ALL IS TRUE Review: Suppositional Shakespearean Supplement

Kenneth Branagh gives a remarkably restrained homage to his idol.

If you know one thing about Kenneth Branagh, it’s that the man loves himself some Shakespeare. He has directed and starred in numerous adaptations and productions for the stage and screen, and even when he isn’t performing or directing Shakespeare’s work, his love for melodramatic flourish shines through no matter what he's working on. It’s almost surprising, then, that Branagh hasn’t ever attempted to play Shakespeare himself before now, as something in the vein of All Is True seems like such an inevitability that Branagh would have committed to it before aging out of the role. Yet here we finally are with a film set at the end of Shakespeare's life, and with Branagh directing and starring. You get precisely what you might expect from one who so faithfully adores his subject.

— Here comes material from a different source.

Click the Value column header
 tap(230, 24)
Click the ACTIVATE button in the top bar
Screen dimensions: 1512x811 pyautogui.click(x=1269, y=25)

Ben Elton’s screenplay is less biopic than a preponderance of what William Shakespeare’s final years might have been like, based on the little we do know of that period. This story imagines William as an absentee father and husband who buried himself in his work to the abandonment of his wife Anne Hathaway (Judi Dench) and his daughters Judith (Kathryn Wilder) and Susanna (Lydia Wilson) after the death of his eleven-year-old son Hamnet (Sam Ellis). Years after that death, William only returns home after the tragic fire that consumed the Globe Theatre, and there finds that Anne will no longer share her bed with him, Susanna has become embroiled in scandal in the church, and Judith despises him for his unwillingness to move on from Hamnet and recognize her worth as more than a potential vessel for male heirs.

As one might expect from a Kenneth Branagh production, the performances are generally expressive and melodramatic, though the hammiest of performances seem to have been relegated to supporting characters and bit roles, such as an extended dialogue with Ian McKellen as the Earl of Southampton that injects a delicious bit of camp smack dab into the middle of the film. Branagh himself is remarkably restrained for much of his performance, which makes the scenes where he gesticulates and blusters all the more engaging for the contrast. What’s particularly interesting is that Branagh’s take on Shakespeare is surprisingly human for a film that borders on hero worship. Branagh doesn’t pull punches on some of Shakespeare’s misogynistic attitudes toward the capabilities of women in the arts, alludes to the possibility that Shakespeare might not have been a zero on the Kinsey scale by suggesting that not all the subjects of his romantic poems were women, and paints the man as so obsessive over legacy that it actively harms his family. This all is either an interpretation of the man through his work or just flat out supposition for the sake of drama, but it’s a relief to see that Branagh’s Shakespeare is allowed to grow and falter like a person rather than stand untouchable as a literary genius and therefore perfect inhuman specimen.

Where All Is True seems to falter is in some of the narrative choices in making a story about William Shakespeare’s life. Molding anyone’s life into a three-act structure is a torturous process, and while Elton takes extensive liberties with his subject and constrains the plot to a limited window of time, that plot still tends to meander and kill time between revelatory turning points in a way that feels distracted from the central theme of familial redemption. This is especially noticeable whenever the film cuts away to check on what Susanna is up to, since as a married woman away from home she isn’t central to William’s domestic drama and only seems to have been included based on the virtue of having actually existed. It’s also worth noting that much of the staging and cinematography are remarkably flat, as if constrained by the limitations of a stage production but not consistently enough for it to seem like a stylistic choice.

That shouldn’t prevent Kenneth Branagh from being proud of himself for this creation. As the premier Shakespearean auteur of our time, Branagh’s love letter to his idol is worthy of that love even as it suffers from some of the typical excesses of its genre. It’s part thought experiment and part homage, wrapped in the illusory trappings of a biopic and presented with a winking allusion to the alternate title of Shakespeare’s final play. Whether all is true doesn’t really matter, so long as the emotion is.